Leith’s discussion of Obama’s oratory centers on his 2008 election-night speech in Chicago’s Grant Park and his inaugural address in Washington. But since then the big oratorical guns have gone silent. As Leith points out, the high rhetoric of politics can produce an anti-rhetoric opposition. And it may be Obama’s task this time around to square the rhetoric with the reality of his record, to prove that he’s something more than what Hillary Clinton once called him, a man who just “gives speeches.”

Leith’s interest in politics tends to overshadow some of the best features of his book, his discussion of the origins and formal development of rhetoric as a discipline, for instance, and the definitions of rhetorical figures, which he works into his text and includes in a glossary.

There’s chiasmus, as in the “Ask not what your country can do for you, ask what you can do for your country,” the Kennedy/Sorenson ABBA pattern. Or better, Dr. Johnson’s verdict to an aspiring author: “Your manuscript is both good and original; but the parts that are good are not original, and the parts that are original are not good.”

Then there’s zeugma, “a tricksy figure in which several clauses are governed by a single word. … Flanders and Swann, in their song ‘Have Some Madeira, M’Dear,’ really go to town on this figure: ‘He had slyly inveigled her up to his flat/To view his collection of stamps/ And he said as he hastened to put out the cat/The wine, his cigars and the lamps…’”

Leith also pays tribute to the person standing just behind the curtain—the Unknown Speechwriter. Every politician has one, and a president can have a dozen or so. In White House Ghosts, the best book yet about White House speechwriters, Robert Schlesinger writes that LBJ’s speechwriters couldn’t write to his speaking strengths. On one occasion, LBJ said of their efforts: “The goddamn draft they’ve given me wouldn’t make chickens cackle if you waved it at ’em in the dark.”

That’s the job of the speechwriter—to make the chickens cackle. That’s not to say, unless you’re working for a complete dolt, that you try to put words in the politician’s mouth. As Leith says, “the speechwriter aims to write what the speaker thinks, in the most eloquent terms in which the speaker might plausibly express it.”

Leith singles out several speechwriters who have accomplished just that—Ronald Millar for Margaret Thatcher, and Peggy Noonan, from whose memoir, What I Saw at the Revolution, he quotes at some length. Noonan knew how to make the chickens cackle, and when necessary, to make grown men cry. Her work with Ronald Reagan on the famous “Boys of Pointe du Hoc” speech, delivered at Normandy on the 40th anniversary of D-Day, has earned her a permanent spot in the speechwriters’ hall of fame.

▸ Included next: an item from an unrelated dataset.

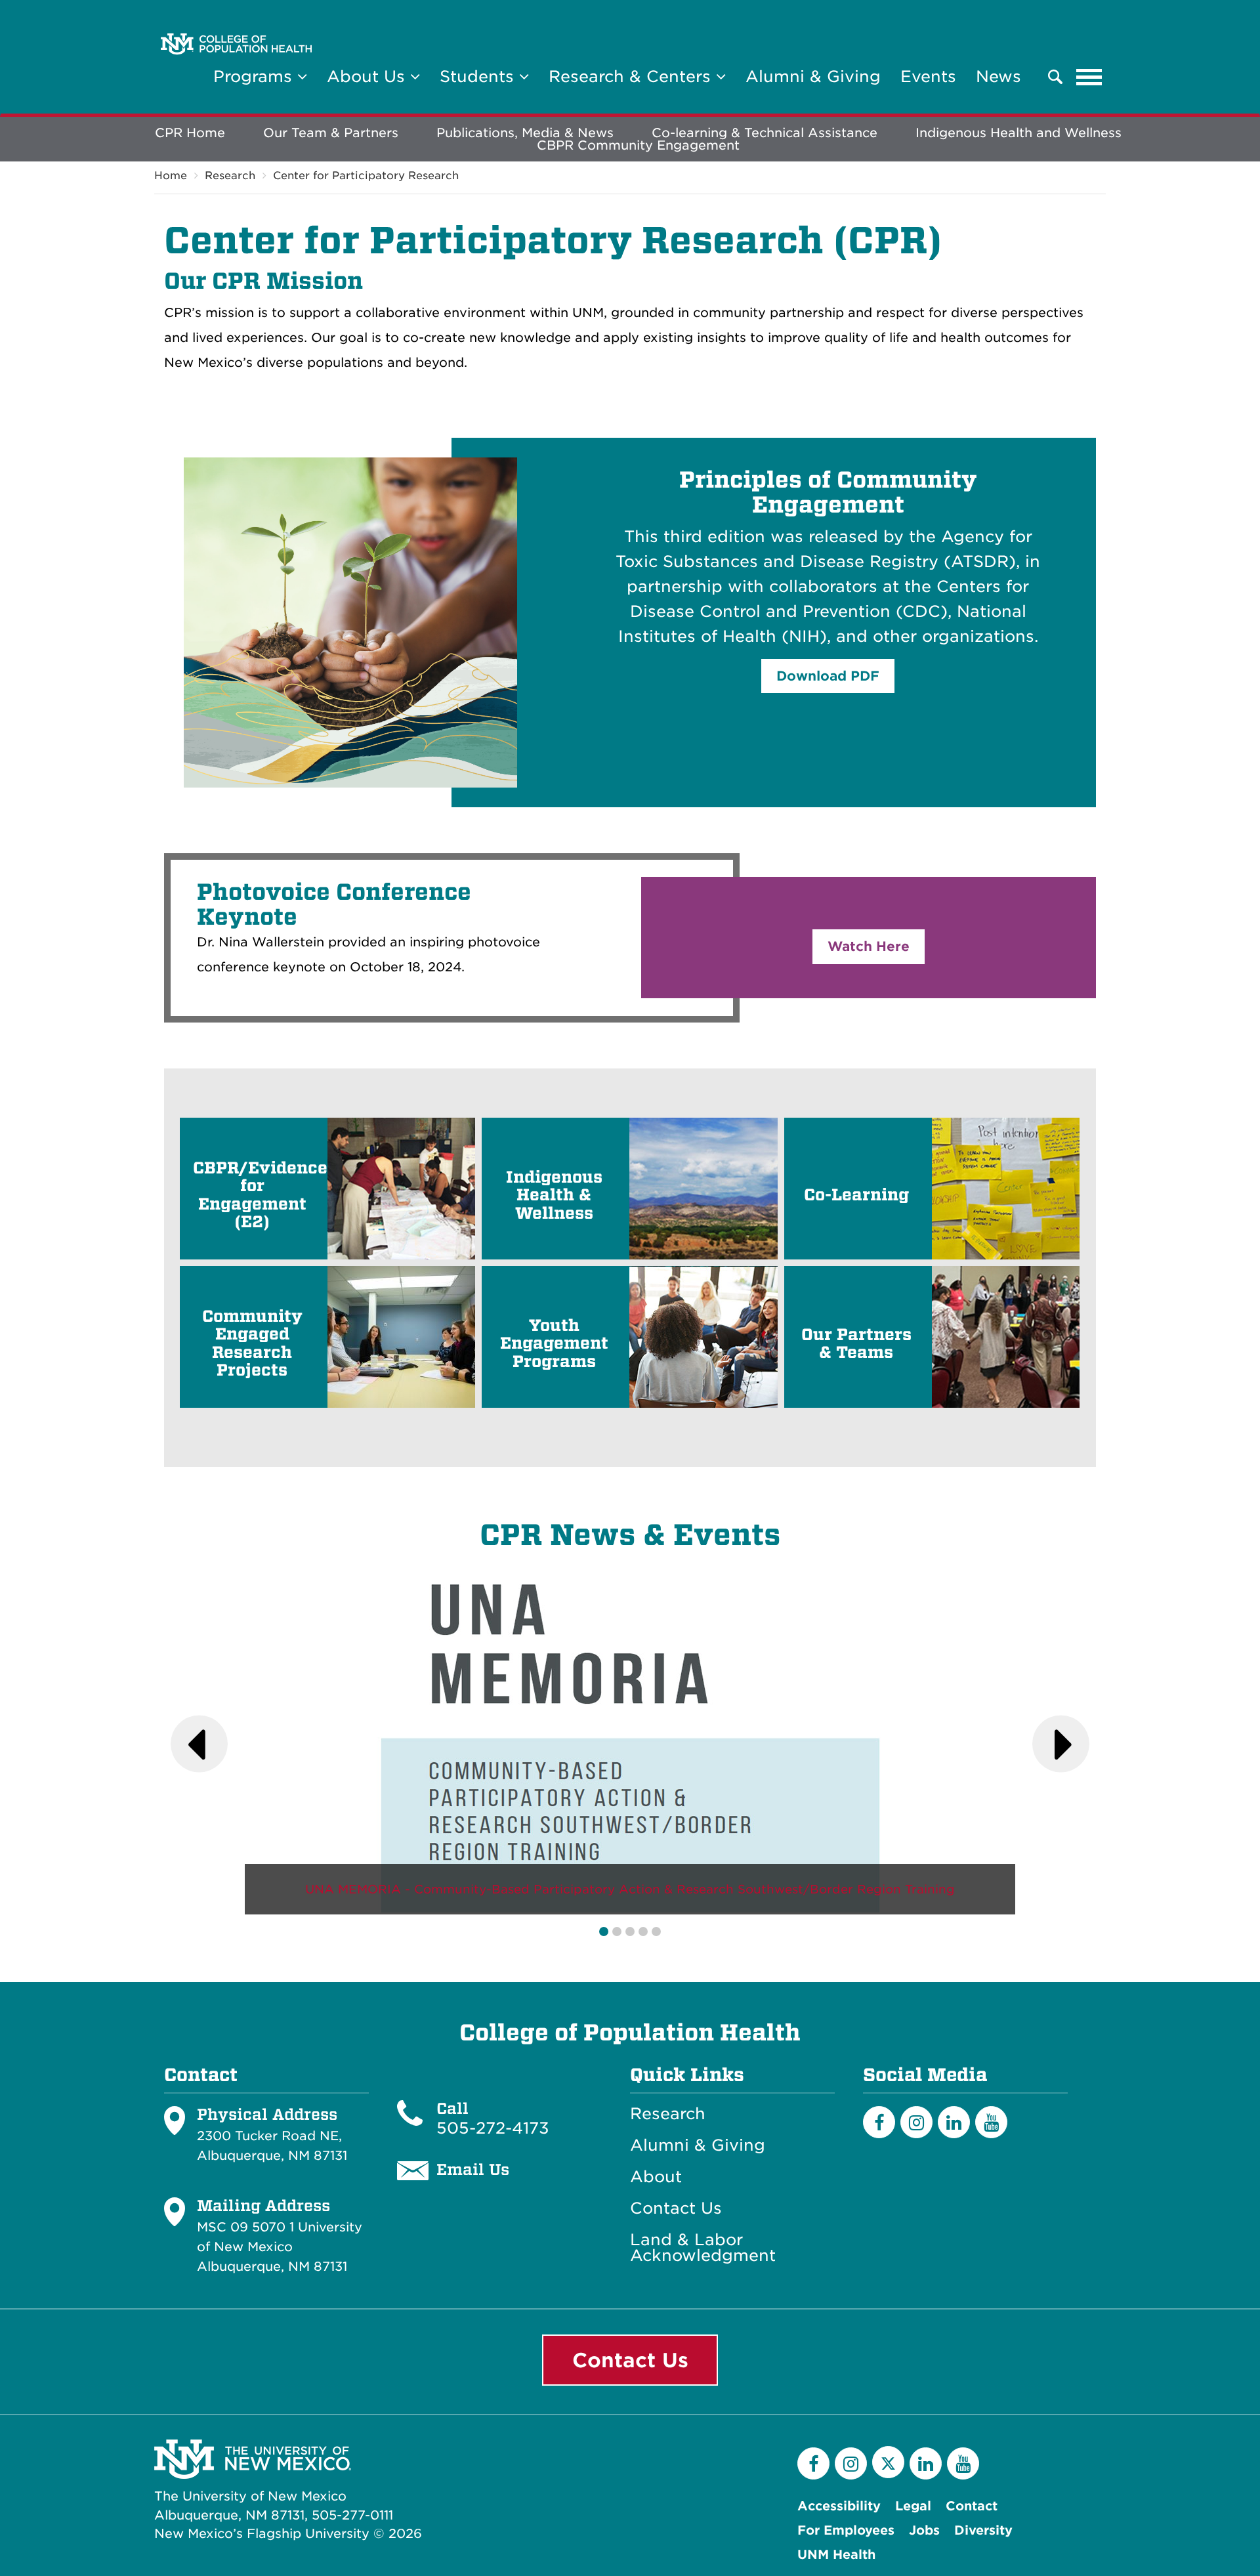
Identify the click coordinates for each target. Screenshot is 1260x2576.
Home (170, 175)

To conclude this discussion of words, here are some of the author’s last ones, a fine ending for his book: “People have been talking each other in and out of fights and in and out of bed since the first syllable formed on the first ape-like prehistoric lip. The total corpus of everything they’ve ever said is the object of study: the patterns that obtain across centuries are testament to our commonality; the ceaseless variation testament to the power and elasticity of invention. Rhetoric is inexhaustible.”

John R. Coyne Jr. is a former White House speechwriter and co-author, with Linda Bridges, of Strictly Right: William F. Buckley Jr. and the American Conservative Movement.